Every EU summit seems to bring us gradually closer to some sort of medium-term fix on the European debt issues but we expect political and social tensions to continue globally for a variety of reasons.

We are likely to see significant volatility, with strong market moves in both directions but with levels quite possibly ending up close to where they began.

Global growth should be positive, led by emerging markets and Asia, with potential further support from the US. Given the political back-drop of perpetual tensions in Europe and stalemate in the US, combined with presidential elections in the US, France and Russia and the transition to the new leadership in China, politicians, and the impact of their action (or inaction) will continue to affect sentiment at times. This will be a critical year for the eurozone and future integration of the 17 member states, with significant downside potential if this is handled poorly.

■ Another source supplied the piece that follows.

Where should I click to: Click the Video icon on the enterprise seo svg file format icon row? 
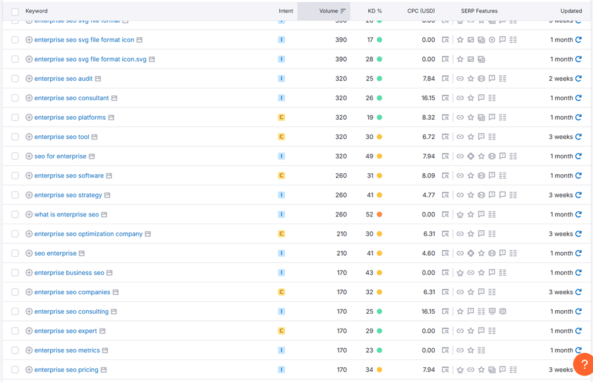(492, 40)
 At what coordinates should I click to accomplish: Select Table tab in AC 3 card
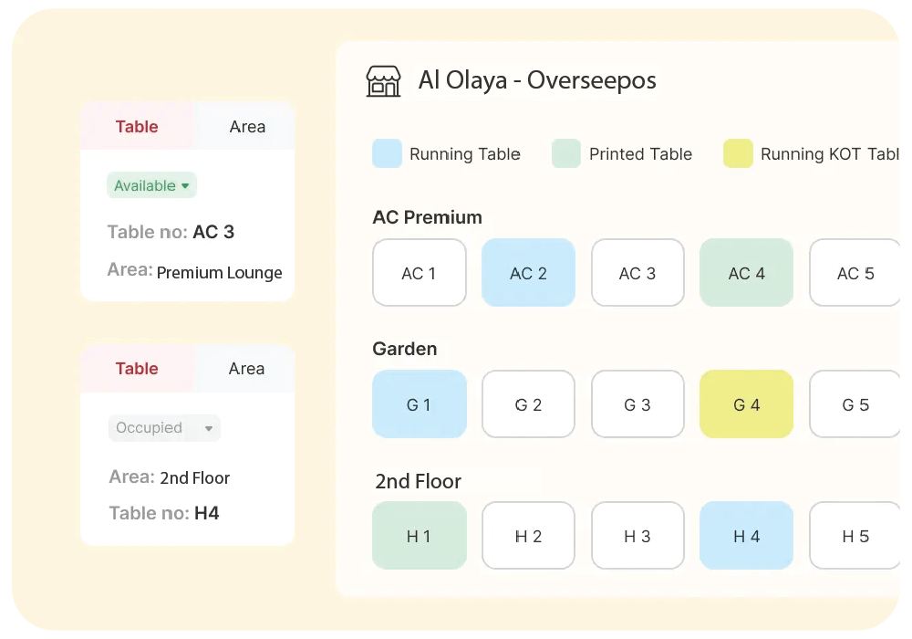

What is positive is that the central banks are clearly aware of the systemic risks and are willing and able to expand their balance sheets further to maintain the stability of the system, giving banks the breathing space required to reduce leverage and repair their own balance sheets. Companies remain in very good health, with strong balance sheets and significant amounts of cash. Earnings are likely to adjust to the slower pace of economic activity but will still make positive progress and this again may be a reason for the quality companies to be re-rated as the market begins to favour companies with the most attractive fundamentals.

Equity markets are likely to continue to trade within broad ranges until there is more visibility on sovereign debt and economic growth. As was shown at times in 2011, equity markets can bounce and recover lost ground very quickly as investor sentiment moved out of the doldrums from time to time. We believe equities are attractively priced and provide better compensation for investors than bonds or cash.

We should remember that stockmarkets are a discounting mechanism and equities tend to bottom before the bad news has peaked. It is hard to say if we have yet passed this point but it does feel that investor sentiment remains deeply negative, providing opportunity if pessimism subsides. It is worth noting that company directors’ share buying has rebounded and when the people closest to the businesses are buying this is also usually a positive signal.

In a scenario where we have more clarity on Europe and the health of economies, we would hope to see fundamentals reassert themselves and the market rewarding the strongest companies. The end of the risk-on, risk-off market with asset classes highly correlated should be welcomed by investors.

Nevertheless, there are many hurdles to clear first. One thing we can be sure of is that this will not be a calm year but there is a fair chance it will be better than 2011.